In the event, UHC commissioned a study for the 2005 plan year, the purpose of which was to determine what effects, if any, Consumer Driven plans would have on insureds and their behaviors. The results, based on 25,000 covered lives, are striking:
As I had long suspected (based on the experiences of my own clients over the past 15 or so years), consumers are using their accounts as savings tools, including investment options as a means toward even greater accumulation. Some 86% of those in CDH plans (HSA-compliant) had opened an account, with an average balance of over $800 at year’s end.
Unlike their MSA forebears, HSA plans allow both employers and employees to make contributions (with MSA, it was either one or the other in any given year). And folks are taking advantage of that flexibility: over 2/3 of employers contributed at least some cash to their employees’ plans. What’s more, the average employer contribution was almost $900. And a similar percentage of employees contributed to their own accounts, to the tune of $1,200 (on average). Not too shabby.

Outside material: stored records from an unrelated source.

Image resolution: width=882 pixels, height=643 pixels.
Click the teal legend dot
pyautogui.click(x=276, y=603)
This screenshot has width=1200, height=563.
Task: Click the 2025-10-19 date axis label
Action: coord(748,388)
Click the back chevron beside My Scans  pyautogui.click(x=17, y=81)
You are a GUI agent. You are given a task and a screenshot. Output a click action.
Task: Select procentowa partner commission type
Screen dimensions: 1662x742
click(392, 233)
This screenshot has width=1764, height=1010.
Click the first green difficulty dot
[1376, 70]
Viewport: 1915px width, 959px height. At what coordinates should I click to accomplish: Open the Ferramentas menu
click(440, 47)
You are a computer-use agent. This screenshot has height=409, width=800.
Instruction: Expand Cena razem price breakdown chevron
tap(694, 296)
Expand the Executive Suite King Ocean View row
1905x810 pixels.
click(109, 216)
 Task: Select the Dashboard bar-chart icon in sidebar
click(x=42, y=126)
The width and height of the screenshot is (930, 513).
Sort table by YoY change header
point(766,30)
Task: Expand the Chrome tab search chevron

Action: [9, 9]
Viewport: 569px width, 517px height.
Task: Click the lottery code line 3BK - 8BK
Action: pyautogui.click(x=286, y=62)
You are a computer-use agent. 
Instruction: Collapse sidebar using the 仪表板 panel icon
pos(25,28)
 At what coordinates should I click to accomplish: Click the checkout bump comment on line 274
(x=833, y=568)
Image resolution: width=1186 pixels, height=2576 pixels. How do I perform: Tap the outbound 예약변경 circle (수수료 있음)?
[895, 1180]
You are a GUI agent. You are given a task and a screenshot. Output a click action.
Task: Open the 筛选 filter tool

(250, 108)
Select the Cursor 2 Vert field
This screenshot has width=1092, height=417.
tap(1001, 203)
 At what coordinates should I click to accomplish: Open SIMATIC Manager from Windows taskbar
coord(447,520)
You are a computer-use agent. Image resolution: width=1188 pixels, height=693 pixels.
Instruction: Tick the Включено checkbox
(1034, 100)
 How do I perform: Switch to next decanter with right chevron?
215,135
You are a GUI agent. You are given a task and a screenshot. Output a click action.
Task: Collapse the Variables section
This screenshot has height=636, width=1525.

Perhaps more interesting was the unexpected: nationally, some 60% of those who opt for High Deductible plans actually set up an account. But well over 80% of the folks in the Definity group set them up. UHC hypothesizes that this is due to employers using “an integrated health plan and bank account model.” I’m not sure that’s true: the key phrases here are “employer” and “employee.” That implies that most (if not all) of the 25,000 folks in the survey were covered under group plans. Most employers would want to keep things simple, and thus look towards setting up as seamless an arrangement as possible. Hence, the high percentage of health plans integrated with savings accounts.
Not surprisingly, the greatest single influence on the account opening rate seemed to be employer funding; that is, 91% percent of eligible employees opened an account if their employer made a contribution. Anyone that’s installed a qualified retirement plan (401k, SIMPLE, etc) knows that employee participation is heavily dependent on employer participation.
The other good news in this report is a decent fisking of one of the more pernicious criticisms of Consumer Driven Care: that such plans favor higher income individuals.
Not. True.
Some 80% of eligible low-income employees (those earning less than $25,000 annually) opened an HSA. And over 50% of these made their own contributions to the account, as well.
About the only thing that surprised me was that the size of the group mattered. That is, almost 90% of employees in large groups (5,000+) open an account; that drops to about 80% in small groups (1-99).
Go figure.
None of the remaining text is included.